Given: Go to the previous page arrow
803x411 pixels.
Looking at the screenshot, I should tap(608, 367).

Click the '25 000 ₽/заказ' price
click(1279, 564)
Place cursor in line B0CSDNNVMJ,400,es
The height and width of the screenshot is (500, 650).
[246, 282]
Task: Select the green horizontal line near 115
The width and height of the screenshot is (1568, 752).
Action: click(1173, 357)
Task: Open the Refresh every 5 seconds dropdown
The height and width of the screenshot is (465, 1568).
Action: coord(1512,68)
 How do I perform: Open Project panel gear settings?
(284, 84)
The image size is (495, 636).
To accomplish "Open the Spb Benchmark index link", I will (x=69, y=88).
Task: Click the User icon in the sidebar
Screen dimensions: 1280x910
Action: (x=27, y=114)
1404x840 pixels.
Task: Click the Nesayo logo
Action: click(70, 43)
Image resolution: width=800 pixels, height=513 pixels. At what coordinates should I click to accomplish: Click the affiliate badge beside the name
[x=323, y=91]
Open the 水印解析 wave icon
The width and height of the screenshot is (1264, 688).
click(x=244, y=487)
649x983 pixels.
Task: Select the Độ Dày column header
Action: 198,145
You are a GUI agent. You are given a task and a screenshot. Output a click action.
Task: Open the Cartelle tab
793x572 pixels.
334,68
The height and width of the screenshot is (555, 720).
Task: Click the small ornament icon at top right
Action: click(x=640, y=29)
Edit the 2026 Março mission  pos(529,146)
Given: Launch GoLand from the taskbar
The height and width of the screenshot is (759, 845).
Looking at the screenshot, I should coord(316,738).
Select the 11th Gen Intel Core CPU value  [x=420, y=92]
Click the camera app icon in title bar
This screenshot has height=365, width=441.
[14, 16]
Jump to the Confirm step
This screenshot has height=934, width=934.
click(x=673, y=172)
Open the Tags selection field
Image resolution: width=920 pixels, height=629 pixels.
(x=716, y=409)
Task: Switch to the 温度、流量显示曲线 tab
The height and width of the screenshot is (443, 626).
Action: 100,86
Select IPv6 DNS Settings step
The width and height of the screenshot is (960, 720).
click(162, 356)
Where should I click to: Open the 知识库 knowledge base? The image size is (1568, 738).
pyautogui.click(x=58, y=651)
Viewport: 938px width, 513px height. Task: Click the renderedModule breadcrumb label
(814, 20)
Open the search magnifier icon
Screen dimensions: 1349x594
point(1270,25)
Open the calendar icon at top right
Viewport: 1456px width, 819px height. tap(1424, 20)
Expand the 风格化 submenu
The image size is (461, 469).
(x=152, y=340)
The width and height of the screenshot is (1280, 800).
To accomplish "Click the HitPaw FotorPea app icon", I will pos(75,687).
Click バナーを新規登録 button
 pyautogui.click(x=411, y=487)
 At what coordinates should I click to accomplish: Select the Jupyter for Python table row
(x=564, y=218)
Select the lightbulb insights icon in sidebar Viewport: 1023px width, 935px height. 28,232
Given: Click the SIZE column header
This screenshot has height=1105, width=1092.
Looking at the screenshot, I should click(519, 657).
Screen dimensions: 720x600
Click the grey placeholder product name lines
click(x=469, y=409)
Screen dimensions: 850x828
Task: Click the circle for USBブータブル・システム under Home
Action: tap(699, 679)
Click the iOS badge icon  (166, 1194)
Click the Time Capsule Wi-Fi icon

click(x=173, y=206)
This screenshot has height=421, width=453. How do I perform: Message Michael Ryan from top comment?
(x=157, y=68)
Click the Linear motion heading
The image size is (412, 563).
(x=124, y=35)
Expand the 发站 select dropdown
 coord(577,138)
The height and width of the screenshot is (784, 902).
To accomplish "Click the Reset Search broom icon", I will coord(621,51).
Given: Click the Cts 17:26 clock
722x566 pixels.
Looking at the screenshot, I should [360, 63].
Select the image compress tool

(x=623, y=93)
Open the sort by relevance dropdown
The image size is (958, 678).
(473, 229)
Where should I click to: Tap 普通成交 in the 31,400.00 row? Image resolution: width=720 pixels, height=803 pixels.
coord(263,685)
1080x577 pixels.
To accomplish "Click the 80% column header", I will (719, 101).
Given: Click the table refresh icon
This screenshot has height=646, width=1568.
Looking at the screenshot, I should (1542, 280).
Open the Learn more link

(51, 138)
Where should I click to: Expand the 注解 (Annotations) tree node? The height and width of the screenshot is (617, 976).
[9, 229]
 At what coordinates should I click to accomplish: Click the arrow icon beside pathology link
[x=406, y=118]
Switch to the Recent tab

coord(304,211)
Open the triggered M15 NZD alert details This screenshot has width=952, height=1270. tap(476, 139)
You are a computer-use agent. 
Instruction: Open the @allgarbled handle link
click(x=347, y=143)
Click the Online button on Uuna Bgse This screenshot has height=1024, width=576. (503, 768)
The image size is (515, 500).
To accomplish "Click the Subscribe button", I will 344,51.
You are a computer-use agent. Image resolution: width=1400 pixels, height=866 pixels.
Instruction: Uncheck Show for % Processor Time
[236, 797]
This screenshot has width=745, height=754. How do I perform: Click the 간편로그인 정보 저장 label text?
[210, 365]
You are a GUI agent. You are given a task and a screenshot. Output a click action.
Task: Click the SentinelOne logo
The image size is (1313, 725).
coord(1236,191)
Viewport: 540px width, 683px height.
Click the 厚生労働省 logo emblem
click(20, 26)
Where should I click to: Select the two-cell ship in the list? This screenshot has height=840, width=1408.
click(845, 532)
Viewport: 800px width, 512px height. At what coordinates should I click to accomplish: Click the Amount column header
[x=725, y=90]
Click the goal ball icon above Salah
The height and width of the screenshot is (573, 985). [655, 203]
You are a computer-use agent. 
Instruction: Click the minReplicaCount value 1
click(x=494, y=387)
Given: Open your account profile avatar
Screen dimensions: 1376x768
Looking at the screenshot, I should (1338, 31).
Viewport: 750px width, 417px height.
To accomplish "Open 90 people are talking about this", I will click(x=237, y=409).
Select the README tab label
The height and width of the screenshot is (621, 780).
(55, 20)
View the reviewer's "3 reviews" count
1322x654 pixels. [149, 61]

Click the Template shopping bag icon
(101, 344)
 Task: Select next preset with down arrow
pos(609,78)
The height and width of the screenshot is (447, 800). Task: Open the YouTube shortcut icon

********

The task
Return every line from the records above that holds the word "sidebar".

Answer to the problem
Task: Click the User icon in the sidebar
Select the lightbulb insights icon in sidebar Viewport: 1023px width, 935px height. 28,232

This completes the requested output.